The longest time associated with a journey is that spent awaiting its commencement. And so it was with this. Beryl, hereafter referred to as B4 (Big Business Beryl Beth) and I, newly engaged, have planned and are now beginning our longest journey away from our respective homes together. We have made many trips but, until now, not taken what one would call a true vacation.
"Two weeks," says B4, “is the longest vacation I've ever taken.”
“In how long?” I ask.
“Ever.”
I hesitate to tell her about the longest vacation I have ever taken. Readers of this series of stories about my travels can tell her what I am hesitant to admit. But then, I do not bear the responsibility she does and I have supporting me many who, more competent than I, are able to keep the wheels at home turning as they should.
For a woman who, first thing every morning, checks yesterday’s sales and margin numbers, this will be an interesting test. I hope to help her check only the tallies of her experiences each day and leave the business, for a short while, to others. Preparing for this day she has worked a series of twelve hour days and subsisted on short spans of sleep. She is ready for rest and I intend to provide it but in an adventuresome manner.
Should you decide to follow along with this blog, you can grade my performance. Frankly, however, it is only her grade for which I strive. It is her approval alone I seek.

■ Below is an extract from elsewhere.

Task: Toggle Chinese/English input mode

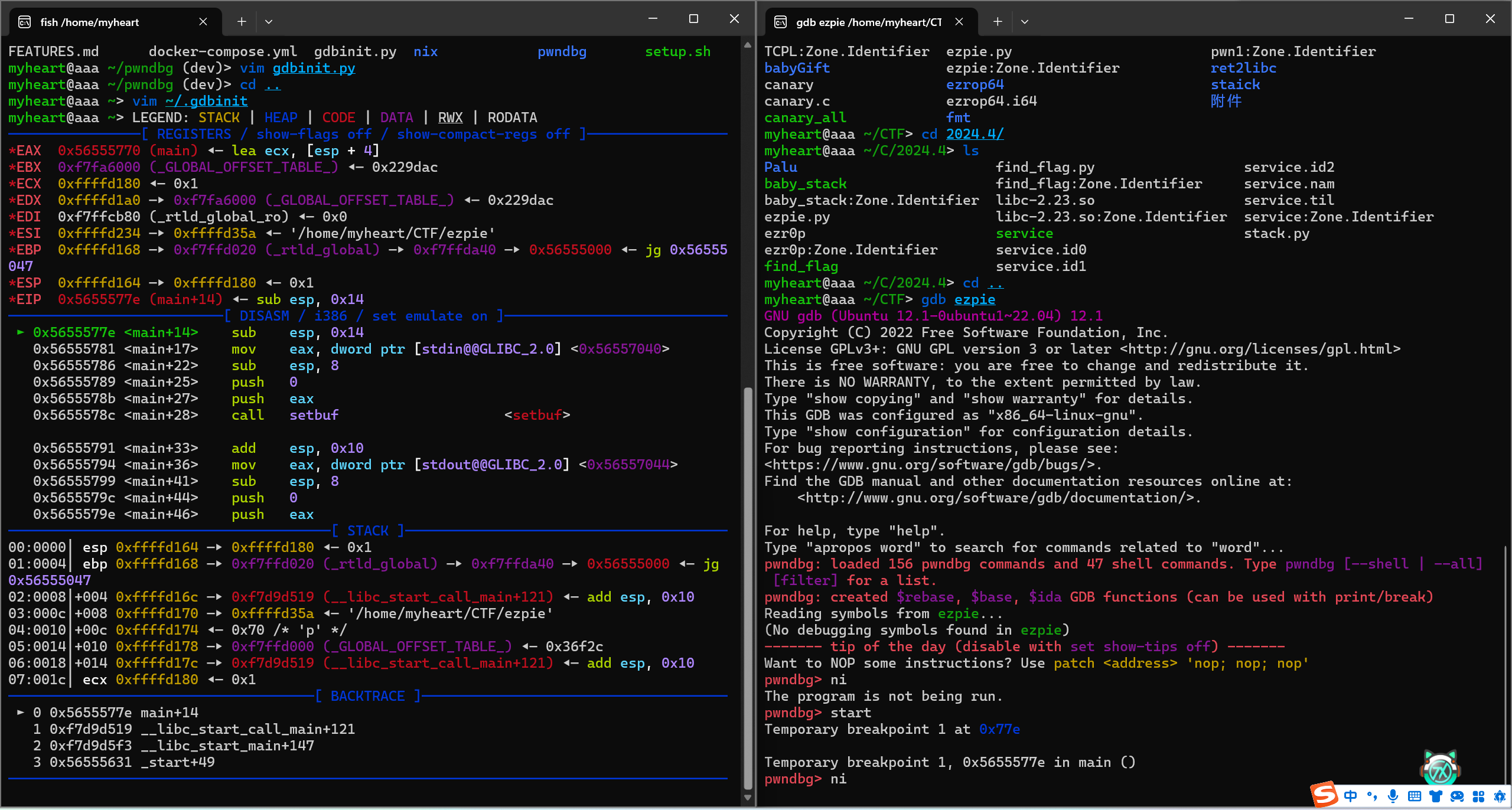Action: (x=1350, y=796)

After last minute scurries of packing and lost seat assignments, we are right on time to: leave the Sulgrave, arrive at Kansas City International Airport, depart on USAir 4464 at 11:32 to Philadelphia, hunker down for last minute paperwork at the Admirals Club and, finally, to depart on USAir 714 at 6:35 for the overnight non-stop to Venice.

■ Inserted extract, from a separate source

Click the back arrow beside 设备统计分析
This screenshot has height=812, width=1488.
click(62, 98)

Our Airbus A330 was assembled in France and, as I write this first entry the time is around 7:00 in the morning and we have just reached landfall over her birthplace in Calais after having crossed the English Channel, flown over Britian and Ireland, over the North Atlantic, over Gander Newfoundland and after having made our way from Philadelphia north over New York, Boston and Maine.
The transatlantic flight is billed as eight hours and thirty minutes and we are comfortable in business class seats 6C and 6F, “Privacy Shells” that occupy the center of a one-two-one configuration in the front of the plane. There are seven rows with row seven’s window seats reserved for off-duty pilots to sleep.

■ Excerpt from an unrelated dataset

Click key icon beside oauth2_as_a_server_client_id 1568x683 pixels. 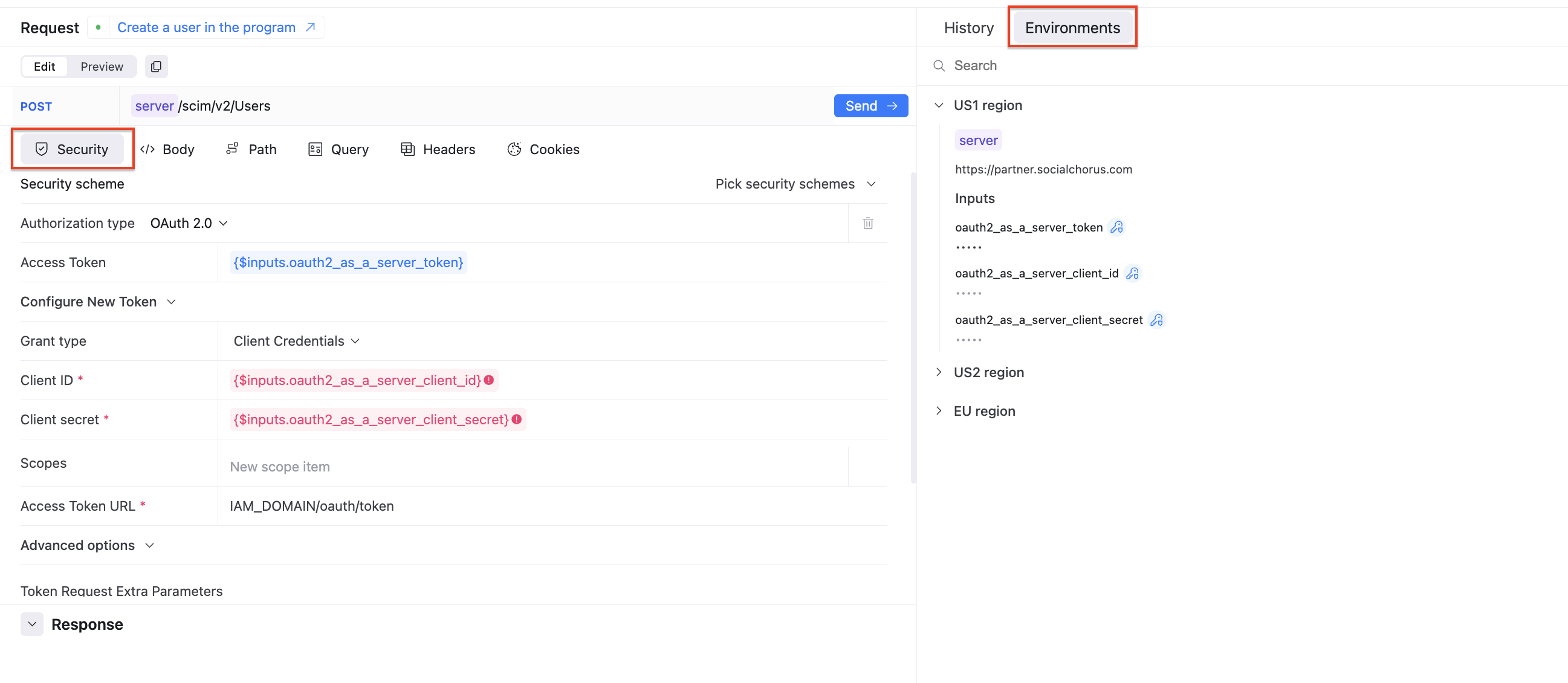1132,273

Seat 4C houses a young lady, Sam, of approximately six years life experience with a piercing voice and non-stop vocabulary. She is only partially supervised by her doting mother and aloof father along with a grandmother who is quite amazed at the wonders of this aircraft and unconcerned about the mayhem created by her children’s daughter.
The little one is sleeping now as we are approximately two hours from landing in Venice. I am tempted to walk past her seat, two rows ahead of me, while yelling back at B4 as she awakens from what I think was satisfactory slumber in spite of the din. I will not do that, of course, but only because of the startling effect it would have on my fellow travelers. Believe me, if it were only Ms. Longstocking and myself seated here, she would not be dreaming Goodnight Moon.
I watched a wonderful French film on the flight, half before falling asleep and the remainder upon awakening this morning. “Diplomacy” is adapted from a play and I missed seeing it during its short run at the Tivoli in Kansas City. It is the story of a Swedish diplomat who talked a German General out of destroying occupied Paris during the final hours before it was liberated by the Allies. As long as you are comfortable with subtitles, I recommend it highly.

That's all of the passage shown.